§ **Task goal**:
What's needed is an exact copy of the lines from the one that contains "Viewport: 417px width, 500px" to the end of the data below, leaving the pictures out.

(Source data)
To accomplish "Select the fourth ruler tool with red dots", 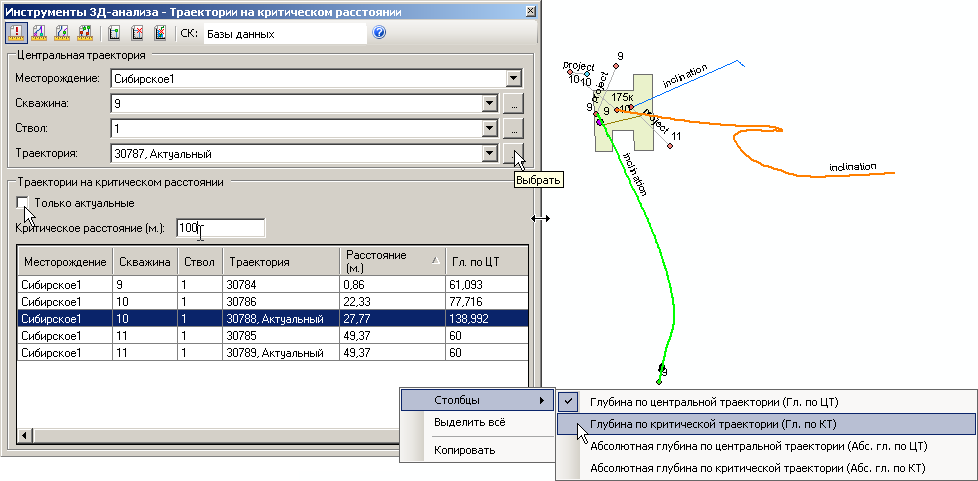I will (x=85, y=33).
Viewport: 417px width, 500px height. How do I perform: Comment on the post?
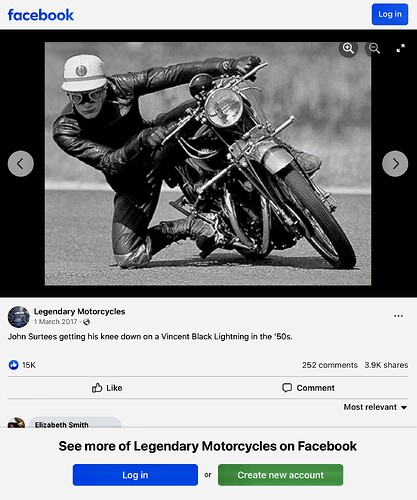click(308, 388)
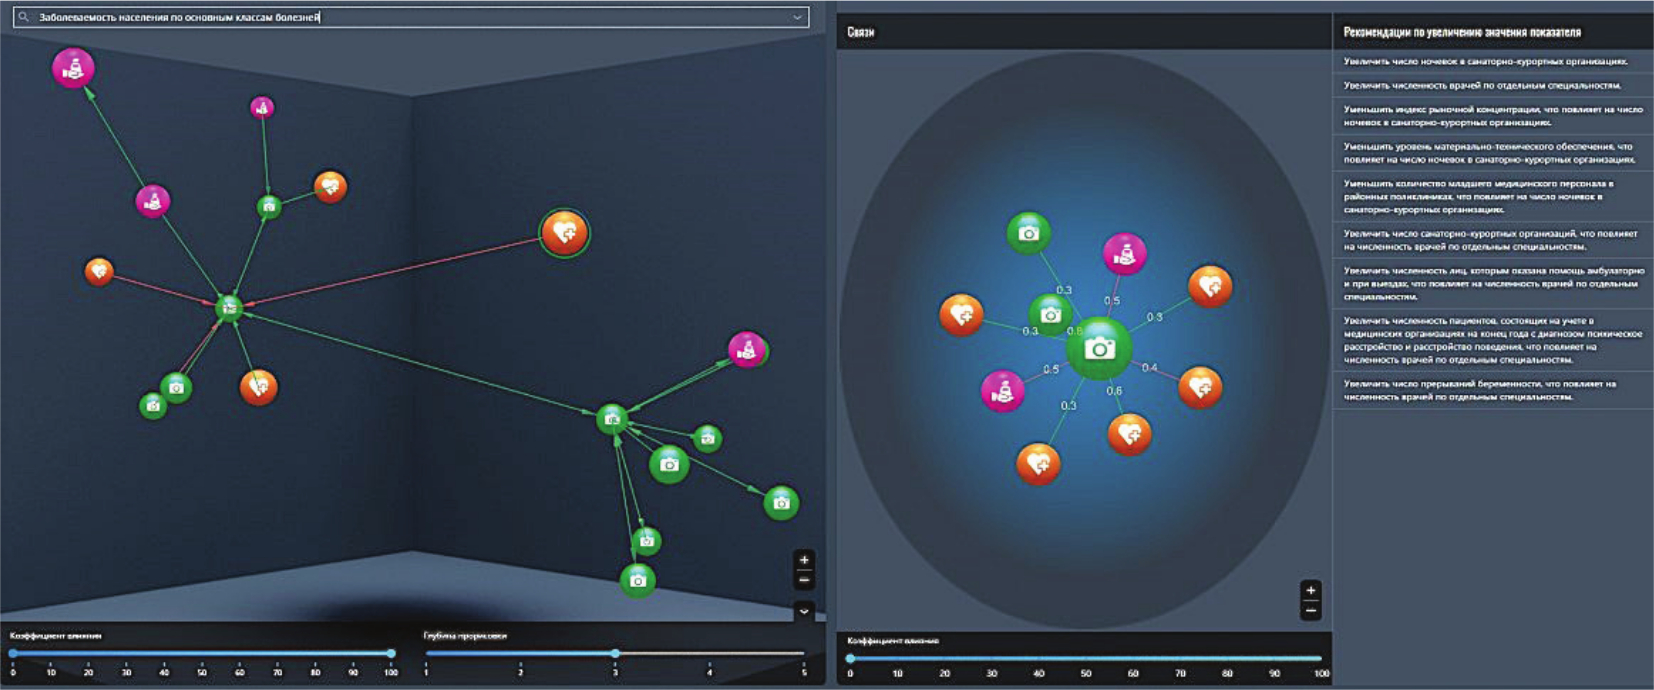Zoom in using plus button in left graph
This screenshot has height=690, width=1654.
(804, 560)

§ **Answer section**:
Viewport: 417px width, 500px height. How do I perform: Comment on the post?
click(308, 388)
Zoom in using plus button in left graph
This screenshot has height=690, width=1654.
(804, 560)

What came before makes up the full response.